Thai cuisine is well known for its spiciness, with Som Tam (a spicy papaya salad) being a famous example. The secret to Thai food is a balance of five flavours: sour, sweet, salty, bitter, and spicy. Some Thai dishes have a careful blend of all these tantalizing tastes. Others are served with something to help deal with the overpowering spiciness. For example, Tom Yum Goong, which is sour and spicy often paired with an omelette or rice.
As well as many herbs and spices used in Thai food, fish sauce is often used in a similar way salt is, as it mellows the taste. This means vegetarians will have to take this into account when choosing from our menu, simply ask your server if the dish you are ordering contains fish sauce. As all our dishes are cooked fresh to order you can ask for your dish to be prepared without fish sauce
Here at Jino’s we have a great variety of Thai food for you to try, starters, main dishes and desserts.
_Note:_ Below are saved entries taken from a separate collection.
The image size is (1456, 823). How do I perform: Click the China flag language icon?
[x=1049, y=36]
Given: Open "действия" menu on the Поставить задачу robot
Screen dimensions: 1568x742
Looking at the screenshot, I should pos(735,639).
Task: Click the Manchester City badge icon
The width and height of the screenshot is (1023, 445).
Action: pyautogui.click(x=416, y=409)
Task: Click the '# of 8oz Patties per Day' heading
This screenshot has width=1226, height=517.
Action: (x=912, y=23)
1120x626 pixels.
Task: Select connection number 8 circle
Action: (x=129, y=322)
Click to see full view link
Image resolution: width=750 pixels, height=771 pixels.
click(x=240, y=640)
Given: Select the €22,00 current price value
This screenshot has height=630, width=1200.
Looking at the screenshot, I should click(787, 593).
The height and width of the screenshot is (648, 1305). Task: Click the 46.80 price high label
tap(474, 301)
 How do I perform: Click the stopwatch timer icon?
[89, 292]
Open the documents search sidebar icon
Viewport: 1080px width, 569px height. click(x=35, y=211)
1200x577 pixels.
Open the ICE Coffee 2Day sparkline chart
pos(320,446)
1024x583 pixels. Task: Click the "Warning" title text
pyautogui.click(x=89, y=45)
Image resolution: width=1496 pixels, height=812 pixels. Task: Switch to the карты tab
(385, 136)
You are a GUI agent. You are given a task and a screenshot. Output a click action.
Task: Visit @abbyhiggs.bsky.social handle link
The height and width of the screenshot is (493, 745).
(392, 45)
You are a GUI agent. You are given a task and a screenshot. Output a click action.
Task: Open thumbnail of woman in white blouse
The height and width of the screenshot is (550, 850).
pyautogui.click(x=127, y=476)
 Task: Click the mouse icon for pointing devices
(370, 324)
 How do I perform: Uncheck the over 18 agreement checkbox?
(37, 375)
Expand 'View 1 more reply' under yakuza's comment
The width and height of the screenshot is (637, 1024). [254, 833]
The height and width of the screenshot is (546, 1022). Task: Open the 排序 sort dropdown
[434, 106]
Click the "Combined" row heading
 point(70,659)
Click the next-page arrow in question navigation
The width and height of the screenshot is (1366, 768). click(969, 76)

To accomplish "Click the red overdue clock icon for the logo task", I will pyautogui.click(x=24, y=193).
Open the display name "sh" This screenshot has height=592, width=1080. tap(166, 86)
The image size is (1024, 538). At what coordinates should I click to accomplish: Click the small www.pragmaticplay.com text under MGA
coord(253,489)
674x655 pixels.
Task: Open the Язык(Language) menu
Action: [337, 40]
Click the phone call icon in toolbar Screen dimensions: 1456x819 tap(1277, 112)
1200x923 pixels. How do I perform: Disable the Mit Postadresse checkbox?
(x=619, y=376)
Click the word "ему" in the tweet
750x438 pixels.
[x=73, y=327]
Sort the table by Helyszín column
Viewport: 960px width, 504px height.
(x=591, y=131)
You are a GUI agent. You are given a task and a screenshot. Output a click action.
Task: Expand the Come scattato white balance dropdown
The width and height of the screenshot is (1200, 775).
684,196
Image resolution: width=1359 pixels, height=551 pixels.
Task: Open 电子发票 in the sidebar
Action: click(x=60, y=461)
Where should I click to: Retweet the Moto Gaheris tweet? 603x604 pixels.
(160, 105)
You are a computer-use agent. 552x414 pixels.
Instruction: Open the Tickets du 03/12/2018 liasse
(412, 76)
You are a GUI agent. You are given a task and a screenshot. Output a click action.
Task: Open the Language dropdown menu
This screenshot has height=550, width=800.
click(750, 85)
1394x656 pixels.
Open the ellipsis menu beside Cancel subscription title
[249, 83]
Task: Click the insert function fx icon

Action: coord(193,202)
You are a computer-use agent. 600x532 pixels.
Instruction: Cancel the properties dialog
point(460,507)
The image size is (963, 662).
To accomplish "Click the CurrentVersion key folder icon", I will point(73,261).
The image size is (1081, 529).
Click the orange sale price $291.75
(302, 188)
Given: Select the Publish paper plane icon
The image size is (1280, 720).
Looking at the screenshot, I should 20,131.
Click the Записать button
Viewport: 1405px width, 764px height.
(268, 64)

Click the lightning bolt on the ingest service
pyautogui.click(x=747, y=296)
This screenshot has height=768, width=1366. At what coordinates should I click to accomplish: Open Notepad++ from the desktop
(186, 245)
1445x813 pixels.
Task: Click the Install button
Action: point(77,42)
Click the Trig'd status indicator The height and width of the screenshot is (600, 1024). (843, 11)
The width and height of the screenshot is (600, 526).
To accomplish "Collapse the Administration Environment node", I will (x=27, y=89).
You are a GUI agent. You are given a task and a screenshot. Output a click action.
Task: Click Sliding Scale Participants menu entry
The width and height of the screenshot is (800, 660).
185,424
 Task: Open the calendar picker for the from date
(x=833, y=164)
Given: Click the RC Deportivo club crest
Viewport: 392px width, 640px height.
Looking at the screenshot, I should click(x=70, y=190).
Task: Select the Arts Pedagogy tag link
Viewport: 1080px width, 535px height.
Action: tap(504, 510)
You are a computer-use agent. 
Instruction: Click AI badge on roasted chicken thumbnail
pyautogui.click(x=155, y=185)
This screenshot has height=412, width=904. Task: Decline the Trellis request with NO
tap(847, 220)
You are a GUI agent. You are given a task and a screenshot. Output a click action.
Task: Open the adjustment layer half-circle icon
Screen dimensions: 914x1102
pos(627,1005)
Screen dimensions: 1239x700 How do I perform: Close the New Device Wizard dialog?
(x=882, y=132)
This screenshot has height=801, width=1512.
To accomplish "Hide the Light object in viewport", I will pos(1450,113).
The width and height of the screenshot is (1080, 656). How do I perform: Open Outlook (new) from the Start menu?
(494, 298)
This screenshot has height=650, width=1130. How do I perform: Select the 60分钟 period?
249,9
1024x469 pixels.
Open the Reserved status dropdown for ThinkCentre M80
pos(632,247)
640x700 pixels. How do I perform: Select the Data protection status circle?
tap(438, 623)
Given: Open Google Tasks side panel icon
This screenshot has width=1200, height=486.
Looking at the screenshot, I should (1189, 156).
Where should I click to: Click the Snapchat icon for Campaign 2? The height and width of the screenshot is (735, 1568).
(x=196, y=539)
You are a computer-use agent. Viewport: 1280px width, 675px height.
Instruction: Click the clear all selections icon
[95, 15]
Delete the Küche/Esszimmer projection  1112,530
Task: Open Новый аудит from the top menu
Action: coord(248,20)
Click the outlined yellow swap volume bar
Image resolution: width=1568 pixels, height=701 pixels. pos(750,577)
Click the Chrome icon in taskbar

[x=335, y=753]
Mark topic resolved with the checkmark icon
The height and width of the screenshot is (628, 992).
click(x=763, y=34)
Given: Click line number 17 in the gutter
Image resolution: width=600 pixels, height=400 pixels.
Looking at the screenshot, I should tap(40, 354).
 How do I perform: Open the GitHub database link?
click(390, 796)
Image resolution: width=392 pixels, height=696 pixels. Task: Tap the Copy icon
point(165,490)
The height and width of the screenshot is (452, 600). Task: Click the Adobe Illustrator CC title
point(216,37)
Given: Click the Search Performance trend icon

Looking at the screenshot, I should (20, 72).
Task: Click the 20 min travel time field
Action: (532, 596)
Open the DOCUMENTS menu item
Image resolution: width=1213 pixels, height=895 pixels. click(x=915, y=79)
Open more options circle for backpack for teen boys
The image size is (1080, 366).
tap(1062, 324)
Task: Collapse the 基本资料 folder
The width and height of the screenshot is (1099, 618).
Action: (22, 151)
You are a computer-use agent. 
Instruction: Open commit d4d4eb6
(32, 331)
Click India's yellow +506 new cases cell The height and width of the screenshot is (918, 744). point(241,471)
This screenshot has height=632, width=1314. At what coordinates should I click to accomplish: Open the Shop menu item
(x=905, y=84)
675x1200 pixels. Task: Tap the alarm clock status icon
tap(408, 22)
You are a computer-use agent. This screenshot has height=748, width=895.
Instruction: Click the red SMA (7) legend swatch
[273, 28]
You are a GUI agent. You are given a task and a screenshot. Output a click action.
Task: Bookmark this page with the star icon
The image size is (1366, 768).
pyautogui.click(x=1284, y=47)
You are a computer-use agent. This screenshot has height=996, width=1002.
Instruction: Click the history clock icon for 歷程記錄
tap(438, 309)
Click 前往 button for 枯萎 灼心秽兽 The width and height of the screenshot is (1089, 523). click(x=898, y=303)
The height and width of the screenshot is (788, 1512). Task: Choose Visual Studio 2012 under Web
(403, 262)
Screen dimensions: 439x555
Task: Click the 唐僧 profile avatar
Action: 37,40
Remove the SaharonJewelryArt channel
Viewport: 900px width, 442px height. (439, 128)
Traditionally, Thai meals are served family style, with all diners sharing entrees, a Thai curry or soup is usually ordered with a meal. The consistency of each Thai curry varies widely, with some curries arguably classifiable as soups like our Jungle Curry. However, most Thai curries are coconut milk-based and some are spicier than others. Gaeng Massaman, is a mild, peanut and potato curry; Gaeng Kiaw Wan (Thai green curry) is a curry of medium thickness and spiciness, Tom Kha, a mild coconut soup, blurs the lines between soup and curry, while Tom Yam Kung, a quintessential Thai soup, is often blisteringly hot. However, you can choose how spicy you want your dish. Just ask your server what degree of spiciness you would prefer
Rice is the staple food for Thais, eaten with most meals, from breakfast to dessert. In fact, in Thai language, if you say you are hungry or you want to eat you literally say “I want to eat rice.” It should be unsurprising to learn then that Thailand is the world’s largest exporter of rice and that Thai rice includes more than one strain, each of which has its own characteristic and flavor. The most esteemed Thai rice is Jasmine Rice, sweet-smelling long-grain rice that is indigenous to Thailand. Served steamed, jasmine rice is the finest rice to accompany most dishes, including Thai curries.
Wok stir frying is a fast, exciting and energetic cooking technique that is absolutely perfect for preparing a tasty meal quickly. Stir frying is an ancient Chinese technique adapted by the Thai people to create an array of delicious favorites. Wok cooking offers a unique flavour and distinctive qualities: the fast and furious heat – the short cooking time – allow meats and vegetables to cook quickly, preserving their shape, texture, colour and nutritional benefits. The round shape of the wok, along with the heat source and its direction, influence the distribution of liquids in the cooking space, as well as the creation of steam and particle-rich vapors that give the food its exceptional taste.
Noodles are more frequently served and eaten at street stalls that specialize in Thai noodle dishes. Our most popular dish is Pad Thai. Noodles come in a wide variety of shapes and sizes, including “small” (sen lek), “large” (sen yai), angel hair (sen mee), and x-large (gway tiow). Most Thai noodles are made of rice, though egg noodles (ba mee) and mungbean based glass noodles are also common. Here at Jino’s we use rice noodles
A Thai salad is often one of the spiciest Thai dishes and is frequently ordered as one of the many communal dishes in a meal. A Thai salad is generally made of raw vegetables mixed with chili, lime, and fish sauce, though some, such as Yam Neua (Thai beef salad). The most internationally recognized Thai salad, Som Tam is technically a dish of Lao origin, and is most popular in Northeastern Thailand, where it is prepared in a manner that would wreak havoc on the stomach of an unsuspecting visitor unaccustomed to real spicy Thai food. Som Tam consists primarily of shredded papaya and is often served with grilled chicken (gai yang).
Thai people love to eat dessert. This includes both traditional Thai desserts as well as western fare, including cakes and ice cream. Traditional Thai desserts are quite sweet, made predominately from various combinations of rice, coconut milk, and sugar, along with a few seemingly less common dessert ingredients, such as sweet corn or kidney beans. Some egg based Thai desserts trace their history back to the influence of Portuguese missionaries (who also introduced the chili!)